The following events characterize the transmission of a nerve impulse
·Resting potential. The resting potential describes the unstimulated, polarized state of a neuron (at about −70 millivolts).

·Graded potential. A graded potential is a change in the resting potential of the plasma membrane in the response to a stimulus. A graded potential occurs when the stimulus causes Na+ or K+ gated channels to open. If Na+ channels open, positive sodium ions enter, and the membrane depolarizes (becomes more positive). If the stimulus opens K+ channels, then positive potassium ions exit across the membrane and the membrane hyperpolarizes (becomes more negative). A graded potential is a local event that does not travel far from its origin. Graded potentials occur in cell bodies and dendrites. Light, heat, mechanical pressure, and chemicals, such as neurotransmitters, are examples of stimuli that may generate a graded potential (depending upon the neuron).

·Action potential. Unlike a graded potential, an action potential is capable of traveling long distances. If a depolarizing graded potential is sufficiently large, Na+ channels in the trigger zone open. In response, Na+ on the outside of the membrane becomes depolarized (as in a graded potential). If the stimulus is strong enough—that is, if it is above a certain threshold level—additional Na+ gates open, increasing the flow of Na+ even more, causing an action potential, or complete depolarization (from −70 to about +30 millivolts).

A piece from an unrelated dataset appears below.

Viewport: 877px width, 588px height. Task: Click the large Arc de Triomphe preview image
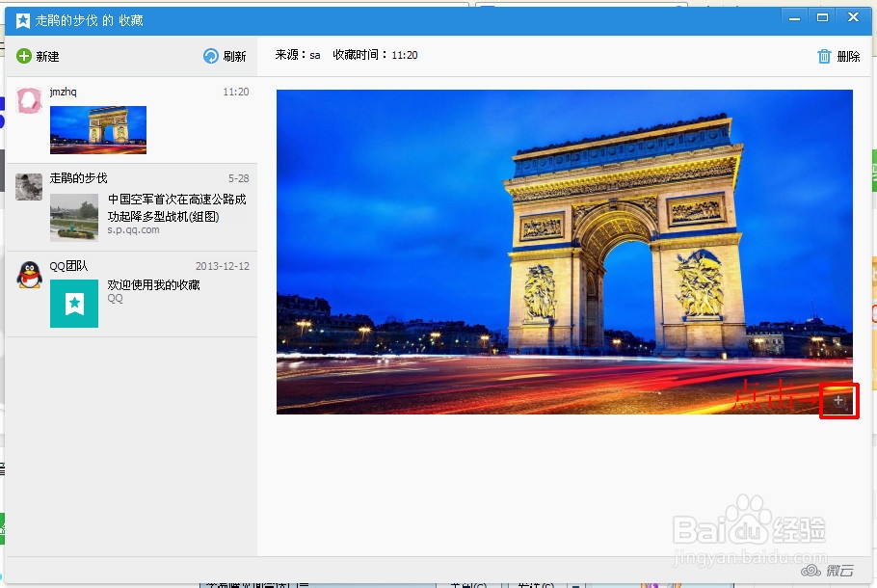pos(564,251)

This, in turn, stimulates neighboring Na+ gates, farther down the axon, to open. In this manner, the action potential travels down the length of the axon as opened Na+ gates stimulate neighboring Na+ gates to open. The action potential is an all-or-nothing event: When the stimulus fails to produce depolarization that exceeds the threshold value, no action potential results, but when threshold potential is exceeded, complete depolarization occurs.

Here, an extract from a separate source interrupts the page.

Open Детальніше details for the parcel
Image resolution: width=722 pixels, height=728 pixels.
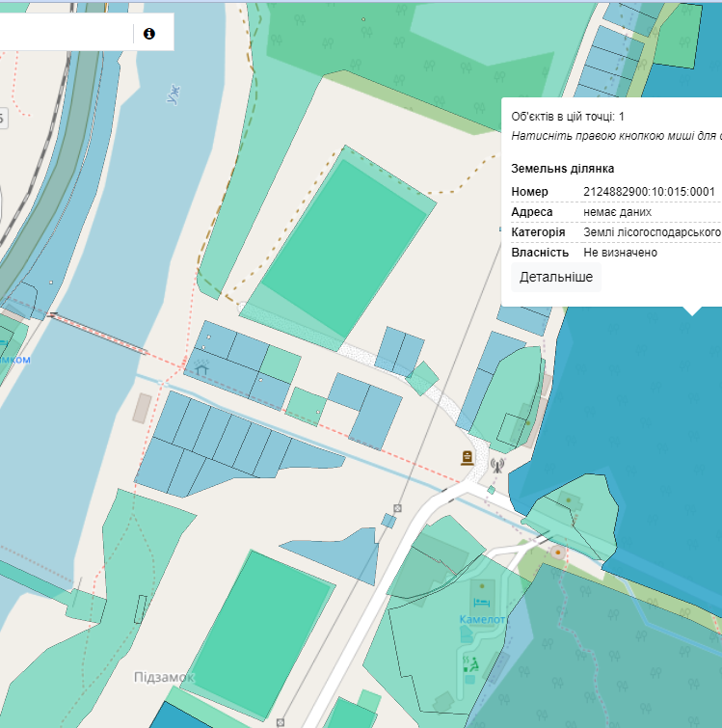coord(556,277)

·Repolarization. In response to the inflow of Na+, K+ channels open, this time allowing K+ on the inside to rush out of the cell. The movement of K+ out of the cell causes repolarization by restoring the original membrane polarization. Unlike the resting potential, however, in repolarization the K+ are on the outside and the Na+ are on the inside. Soon after the K+ gates open, the Na+ gates close.



·Hyper polarization. By the time the K+ channels close, more K+ have moved out of the cell than is actually necessary to establish the original polarized potential. Thus, the membrane becomes hyperpolarized (about −80 millivolts).

·Refractory period. With the passage of the action potential, the cell membrane is in an unusual state of affairs. The membrane is polarized, but the Na+ and K+ are on the wrong sides of the membrane. During this refractory period, the axon will not respond to a new stimulus. To reestablish the original distribution of these ions, the Na+ and K+ are returned to their resting potential location by Na+/K+ pumps in the cell membrane. Once these ions are completely returned to their resting potential location, the neuron is ready for another stimulus.